A Signal Propagation Perspective for Pruning Neural Networks at Initialization
Namhoon Lee, Thalaiyasingam Ajanthan, Stephen Gould, Philip H. S. Torr
TL;DR
This work analyzes pruning neural networks at initialization through a signal propagation lens, formalizing initialization conditions that enable reliable connection sensitivity measurements via layerwise dynamical isometry. It shows that faithful gradient propagation, governed by the Jacobians, is essential for effective pruning and that pruning can disrupt dynamical isometry in sparse networks. To mitigate this, the authors propose a data-free method to recover approximate dynamical isometry (LDI-AI), improving trainability of pruned networks across architectures and datasets. They also demonstrate unsupervised pruning and neural architecture sculpting, revealing that architectures sculpted from oversized networks can outperform hand-designed baselines under the same parameter budget. Overall, the paper provides a principled framework linking initialization, pruning, and trainability, with practical implications for scalable, sparse neural networks and potential routes toward winning lottery ticket-like initializations.
Abstract
Network pruning is a promising avenue for compressing deep neural networks.
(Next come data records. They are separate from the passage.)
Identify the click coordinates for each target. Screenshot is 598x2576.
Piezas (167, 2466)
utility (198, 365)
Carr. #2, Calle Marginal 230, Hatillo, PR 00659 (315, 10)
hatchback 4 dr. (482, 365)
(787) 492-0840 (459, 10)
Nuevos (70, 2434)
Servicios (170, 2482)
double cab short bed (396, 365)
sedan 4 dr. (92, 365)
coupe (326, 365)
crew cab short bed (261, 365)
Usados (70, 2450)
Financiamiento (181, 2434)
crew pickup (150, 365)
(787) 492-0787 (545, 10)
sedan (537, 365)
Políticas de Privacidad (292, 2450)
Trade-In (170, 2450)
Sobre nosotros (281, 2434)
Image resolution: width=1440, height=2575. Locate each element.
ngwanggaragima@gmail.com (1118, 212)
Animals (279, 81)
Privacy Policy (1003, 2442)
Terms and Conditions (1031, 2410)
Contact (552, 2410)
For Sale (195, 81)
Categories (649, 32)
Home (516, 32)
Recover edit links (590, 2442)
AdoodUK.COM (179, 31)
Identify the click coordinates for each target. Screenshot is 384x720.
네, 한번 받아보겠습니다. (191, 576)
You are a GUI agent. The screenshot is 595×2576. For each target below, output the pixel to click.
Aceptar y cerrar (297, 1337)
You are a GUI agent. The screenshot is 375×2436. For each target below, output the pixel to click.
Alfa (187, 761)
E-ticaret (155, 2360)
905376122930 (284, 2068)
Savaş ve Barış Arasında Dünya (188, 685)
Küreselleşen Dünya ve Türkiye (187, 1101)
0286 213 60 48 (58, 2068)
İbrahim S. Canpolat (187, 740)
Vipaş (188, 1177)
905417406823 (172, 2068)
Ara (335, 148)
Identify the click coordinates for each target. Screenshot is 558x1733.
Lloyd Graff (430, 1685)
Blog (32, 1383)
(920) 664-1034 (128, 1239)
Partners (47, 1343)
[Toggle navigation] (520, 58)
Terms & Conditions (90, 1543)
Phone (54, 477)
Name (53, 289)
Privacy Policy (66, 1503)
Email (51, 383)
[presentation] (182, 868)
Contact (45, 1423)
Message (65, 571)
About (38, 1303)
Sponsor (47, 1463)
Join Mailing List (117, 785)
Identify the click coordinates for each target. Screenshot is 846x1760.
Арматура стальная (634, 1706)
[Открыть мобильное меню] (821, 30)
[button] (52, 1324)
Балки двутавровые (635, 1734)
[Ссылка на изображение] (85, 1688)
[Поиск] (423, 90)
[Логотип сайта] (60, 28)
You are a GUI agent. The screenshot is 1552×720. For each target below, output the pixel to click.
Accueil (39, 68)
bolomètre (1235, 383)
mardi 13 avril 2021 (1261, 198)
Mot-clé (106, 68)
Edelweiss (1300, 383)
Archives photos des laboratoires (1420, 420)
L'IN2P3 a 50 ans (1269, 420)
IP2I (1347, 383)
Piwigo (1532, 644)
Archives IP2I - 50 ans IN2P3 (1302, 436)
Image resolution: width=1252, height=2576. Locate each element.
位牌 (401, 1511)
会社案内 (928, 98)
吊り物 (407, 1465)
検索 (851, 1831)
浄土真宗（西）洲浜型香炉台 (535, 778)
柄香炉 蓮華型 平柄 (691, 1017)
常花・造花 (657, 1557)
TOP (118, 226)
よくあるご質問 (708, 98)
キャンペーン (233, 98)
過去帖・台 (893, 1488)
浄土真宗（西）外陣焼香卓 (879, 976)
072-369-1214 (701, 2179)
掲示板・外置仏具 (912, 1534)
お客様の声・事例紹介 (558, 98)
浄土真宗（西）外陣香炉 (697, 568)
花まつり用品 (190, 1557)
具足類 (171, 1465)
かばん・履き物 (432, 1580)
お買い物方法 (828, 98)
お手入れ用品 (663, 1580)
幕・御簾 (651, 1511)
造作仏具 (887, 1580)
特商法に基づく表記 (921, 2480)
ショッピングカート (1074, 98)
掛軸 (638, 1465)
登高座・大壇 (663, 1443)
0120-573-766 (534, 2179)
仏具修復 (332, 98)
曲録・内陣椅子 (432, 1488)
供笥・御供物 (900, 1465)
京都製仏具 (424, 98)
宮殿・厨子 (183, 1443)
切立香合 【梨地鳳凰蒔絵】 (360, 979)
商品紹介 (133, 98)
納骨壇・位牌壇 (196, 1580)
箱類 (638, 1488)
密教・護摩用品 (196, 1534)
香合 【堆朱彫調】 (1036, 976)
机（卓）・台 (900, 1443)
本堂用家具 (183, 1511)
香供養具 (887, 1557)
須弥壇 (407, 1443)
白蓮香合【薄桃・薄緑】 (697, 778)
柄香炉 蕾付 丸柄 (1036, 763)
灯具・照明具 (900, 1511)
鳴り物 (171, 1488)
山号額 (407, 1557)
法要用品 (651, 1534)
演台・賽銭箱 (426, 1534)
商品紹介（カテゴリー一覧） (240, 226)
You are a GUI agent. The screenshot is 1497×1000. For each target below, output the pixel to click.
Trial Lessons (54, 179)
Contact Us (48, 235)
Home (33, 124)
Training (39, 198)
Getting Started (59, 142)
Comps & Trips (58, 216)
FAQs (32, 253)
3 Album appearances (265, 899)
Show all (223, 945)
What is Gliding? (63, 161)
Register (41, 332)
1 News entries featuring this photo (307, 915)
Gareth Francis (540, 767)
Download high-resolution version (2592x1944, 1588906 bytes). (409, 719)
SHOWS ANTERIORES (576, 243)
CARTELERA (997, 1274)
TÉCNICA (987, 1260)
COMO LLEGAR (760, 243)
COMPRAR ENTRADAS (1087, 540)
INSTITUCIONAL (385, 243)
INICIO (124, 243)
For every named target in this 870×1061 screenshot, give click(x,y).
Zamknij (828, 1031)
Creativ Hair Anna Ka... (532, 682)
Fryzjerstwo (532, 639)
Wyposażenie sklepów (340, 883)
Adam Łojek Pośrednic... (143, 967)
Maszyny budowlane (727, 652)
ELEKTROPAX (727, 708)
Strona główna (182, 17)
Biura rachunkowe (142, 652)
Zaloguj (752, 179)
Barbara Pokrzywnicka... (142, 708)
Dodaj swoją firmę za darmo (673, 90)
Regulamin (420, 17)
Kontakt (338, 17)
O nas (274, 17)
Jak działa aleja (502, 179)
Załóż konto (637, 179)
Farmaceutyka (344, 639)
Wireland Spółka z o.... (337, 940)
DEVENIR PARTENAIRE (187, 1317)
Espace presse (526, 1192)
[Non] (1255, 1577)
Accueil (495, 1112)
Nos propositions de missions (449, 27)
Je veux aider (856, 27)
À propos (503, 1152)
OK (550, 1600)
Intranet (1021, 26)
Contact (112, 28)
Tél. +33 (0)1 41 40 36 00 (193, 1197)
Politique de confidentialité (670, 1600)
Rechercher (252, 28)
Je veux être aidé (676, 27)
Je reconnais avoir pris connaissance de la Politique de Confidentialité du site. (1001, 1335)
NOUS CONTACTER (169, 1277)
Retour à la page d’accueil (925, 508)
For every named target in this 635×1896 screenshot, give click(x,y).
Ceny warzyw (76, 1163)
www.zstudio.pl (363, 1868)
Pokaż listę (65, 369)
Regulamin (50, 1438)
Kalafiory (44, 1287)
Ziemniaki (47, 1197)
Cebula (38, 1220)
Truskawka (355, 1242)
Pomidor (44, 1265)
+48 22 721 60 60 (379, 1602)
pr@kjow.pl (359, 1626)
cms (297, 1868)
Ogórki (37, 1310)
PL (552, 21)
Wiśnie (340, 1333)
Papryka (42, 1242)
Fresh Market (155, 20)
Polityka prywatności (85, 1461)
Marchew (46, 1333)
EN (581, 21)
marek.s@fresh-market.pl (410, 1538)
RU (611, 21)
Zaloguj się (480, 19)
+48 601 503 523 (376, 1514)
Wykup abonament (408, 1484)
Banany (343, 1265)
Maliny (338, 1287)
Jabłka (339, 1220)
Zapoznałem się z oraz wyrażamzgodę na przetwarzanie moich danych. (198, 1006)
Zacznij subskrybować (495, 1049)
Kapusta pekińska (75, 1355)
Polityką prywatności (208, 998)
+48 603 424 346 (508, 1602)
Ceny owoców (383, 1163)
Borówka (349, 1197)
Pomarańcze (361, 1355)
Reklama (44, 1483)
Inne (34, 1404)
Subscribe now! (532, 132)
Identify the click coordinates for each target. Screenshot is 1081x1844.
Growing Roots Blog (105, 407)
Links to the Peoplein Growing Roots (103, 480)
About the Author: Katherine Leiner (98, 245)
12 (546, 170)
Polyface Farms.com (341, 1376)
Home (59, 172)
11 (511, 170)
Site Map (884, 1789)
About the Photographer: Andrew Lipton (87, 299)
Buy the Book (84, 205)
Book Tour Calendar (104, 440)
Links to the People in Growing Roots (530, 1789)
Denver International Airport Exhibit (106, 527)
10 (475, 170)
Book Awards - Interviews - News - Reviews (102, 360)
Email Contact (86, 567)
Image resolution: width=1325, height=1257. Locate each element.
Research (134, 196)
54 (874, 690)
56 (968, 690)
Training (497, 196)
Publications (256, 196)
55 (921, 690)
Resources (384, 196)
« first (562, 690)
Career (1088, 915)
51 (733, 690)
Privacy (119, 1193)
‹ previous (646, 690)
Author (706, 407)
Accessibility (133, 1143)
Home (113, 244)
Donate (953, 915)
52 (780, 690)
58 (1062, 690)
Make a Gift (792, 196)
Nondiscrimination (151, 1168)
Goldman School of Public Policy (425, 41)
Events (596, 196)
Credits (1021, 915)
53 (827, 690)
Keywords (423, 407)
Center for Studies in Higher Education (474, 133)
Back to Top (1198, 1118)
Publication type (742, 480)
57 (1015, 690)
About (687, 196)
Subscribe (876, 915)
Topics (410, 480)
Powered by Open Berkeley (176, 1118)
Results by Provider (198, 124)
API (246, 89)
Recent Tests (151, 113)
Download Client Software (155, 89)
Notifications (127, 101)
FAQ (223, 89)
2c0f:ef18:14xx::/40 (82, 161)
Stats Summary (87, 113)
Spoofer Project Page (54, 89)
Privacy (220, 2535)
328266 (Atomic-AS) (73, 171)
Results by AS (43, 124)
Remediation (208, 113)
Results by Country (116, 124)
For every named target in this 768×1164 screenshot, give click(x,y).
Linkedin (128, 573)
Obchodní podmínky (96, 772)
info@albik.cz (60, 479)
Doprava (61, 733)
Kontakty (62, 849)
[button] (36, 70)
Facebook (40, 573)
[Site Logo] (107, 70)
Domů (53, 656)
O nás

A typical approach to pruning starts by training a model and then removing redundant parameters while minimizing the impact on what is learned. Alternatively, a recent approach shows that pruning can be done at initialization prior to training, based on a saliency criterion called connection sensitivity. However, it remains unclear exactly why pruning an untrained, randomly initialized neural network is effective. In this work, by noting connection sensitivity as a form of gradient, we formally characterize initialization conditions to ensure reliable connection sensitivity measurements, which in turn yields effective pruning results. Moreover, we analyze the signal propagation properties of the resulting pruned networks and introduce a simple, data-free method to improve their trainability. Our modifications to the existing pruning at initialization method lead to improved results on all tested network models for image classification tasks. Furthermore, we empirically study the effect of supervision for pruning and demonstrate that our signal propagation perspective, combined with unsupervised pruning, can be useful in various scenarios where pruning is applied to non-standard arbitrarily-designed architectures.